[DATA EXCERPTS — start]

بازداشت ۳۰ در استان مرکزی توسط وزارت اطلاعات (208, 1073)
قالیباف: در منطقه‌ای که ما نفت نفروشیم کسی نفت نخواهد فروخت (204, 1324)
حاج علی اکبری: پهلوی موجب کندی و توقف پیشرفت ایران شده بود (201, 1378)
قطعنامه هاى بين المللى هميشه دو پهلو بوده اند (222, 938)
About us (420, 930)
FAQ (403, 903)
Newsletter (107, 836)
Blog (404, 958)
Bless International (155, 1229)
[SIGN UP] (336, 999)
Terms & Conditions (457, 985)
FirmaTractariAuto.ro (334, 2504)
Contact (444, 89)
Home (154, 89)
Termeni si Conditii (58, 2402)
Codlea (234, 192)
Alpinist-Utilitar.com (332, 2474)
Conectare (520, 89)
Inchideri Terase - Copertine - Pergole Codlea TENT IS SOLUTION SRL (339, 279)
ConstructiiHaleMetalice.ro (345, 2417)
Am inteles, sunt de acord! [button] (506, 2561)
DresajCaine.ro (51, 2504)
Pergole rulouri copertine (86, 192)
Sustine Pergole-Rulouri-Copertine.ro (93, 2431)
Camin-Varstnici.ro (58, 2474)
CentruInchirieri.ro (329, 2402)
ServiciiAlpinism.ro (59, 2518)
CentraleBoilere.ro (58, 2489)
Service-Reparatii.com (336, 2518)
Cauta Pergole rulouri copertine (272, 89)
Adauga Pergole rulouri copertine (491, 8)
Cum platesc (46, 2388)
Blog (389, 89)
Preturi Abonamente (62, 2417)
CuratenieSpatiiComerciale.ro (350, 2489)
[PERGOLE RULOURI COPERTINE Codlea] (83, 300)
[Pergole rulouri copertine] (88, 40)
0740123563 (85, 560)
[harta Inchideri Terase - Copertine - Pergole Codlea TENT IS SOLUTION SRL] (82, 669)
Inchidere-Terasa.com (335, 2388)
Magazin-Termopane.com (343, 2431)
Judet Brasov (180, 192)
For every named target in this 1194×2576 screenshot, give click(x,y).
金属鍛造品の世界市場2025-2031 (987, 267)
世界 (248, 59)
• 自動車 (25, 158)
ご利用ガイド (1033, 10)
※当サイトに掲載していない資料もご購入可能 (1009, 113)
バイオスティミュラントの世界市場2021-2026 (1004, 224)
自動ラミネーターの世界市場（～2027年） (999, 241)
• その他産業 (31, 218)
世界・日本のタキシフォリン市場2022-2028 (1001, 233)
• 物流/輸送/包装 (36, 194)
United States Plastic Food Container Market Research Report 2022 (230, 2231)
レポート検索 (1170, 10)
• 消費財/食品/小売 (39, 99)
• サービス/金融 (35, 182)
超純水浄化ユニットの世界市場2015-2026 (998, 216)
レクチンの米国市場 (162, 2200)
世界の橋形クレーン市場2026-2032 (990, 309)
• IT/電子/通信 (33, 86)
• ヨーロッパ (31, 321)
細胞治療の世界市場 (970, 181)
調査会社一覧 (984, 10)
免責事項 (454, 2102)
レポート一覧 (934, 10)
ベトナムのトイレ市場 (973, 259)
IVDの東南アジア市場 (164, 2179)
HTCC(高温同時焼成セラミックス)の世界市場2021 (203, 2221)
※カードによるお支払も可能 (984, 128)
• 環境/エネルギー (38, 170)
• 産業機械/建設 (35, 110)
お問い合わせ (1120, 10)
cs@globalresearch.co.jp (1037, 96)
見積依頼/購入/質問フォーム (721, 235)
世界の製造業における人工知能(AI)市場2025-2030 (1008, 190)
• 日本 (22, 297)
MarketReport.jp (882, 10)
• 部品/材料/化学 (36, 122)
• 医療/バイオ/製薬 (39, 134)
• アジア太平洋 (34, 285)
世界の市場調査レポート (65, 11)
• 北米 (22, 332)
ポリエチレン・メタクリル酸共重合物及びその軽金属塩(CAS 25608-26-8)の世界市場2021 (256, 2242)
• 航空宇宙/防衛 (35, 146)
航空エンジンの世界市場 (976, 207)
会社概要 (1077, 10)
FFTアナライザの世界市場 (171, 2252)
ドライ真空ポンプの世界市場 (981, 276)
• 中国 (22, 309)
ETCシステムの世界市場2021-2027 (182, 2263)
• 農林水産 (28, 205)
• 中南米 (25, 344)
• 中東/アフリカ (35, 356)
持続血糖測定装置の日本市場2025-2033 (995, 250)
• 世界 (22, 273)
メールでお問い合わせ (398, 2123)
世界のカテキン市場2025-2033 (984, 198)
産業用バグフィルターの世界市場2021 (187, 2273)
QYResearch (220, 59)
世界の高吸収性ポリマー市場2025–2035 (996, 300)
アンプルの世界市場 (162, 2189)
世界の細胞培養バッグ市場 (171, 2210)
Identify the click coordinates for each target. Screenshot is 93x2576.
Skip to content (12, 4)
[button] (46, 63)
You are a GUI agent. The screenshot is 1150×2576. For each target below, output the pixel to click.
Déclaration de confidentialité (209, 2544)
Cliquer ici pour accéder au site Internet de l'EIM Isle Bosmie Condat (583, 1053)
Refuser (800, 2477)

[DATA EXCERPTS — finish]

WORK ITEM: Give again only the lines starting at the one that contains "Déclaration de confidentialité (209, 2544)" and running to the end of the data.

ANSWER SECTION:
Déclaration de confidentialité (209, 2544)
Cliquer ici pour accéder au site Internet de l'EIM Isle Bosmie Condat (583, 1053)
Refuser (800, 2477)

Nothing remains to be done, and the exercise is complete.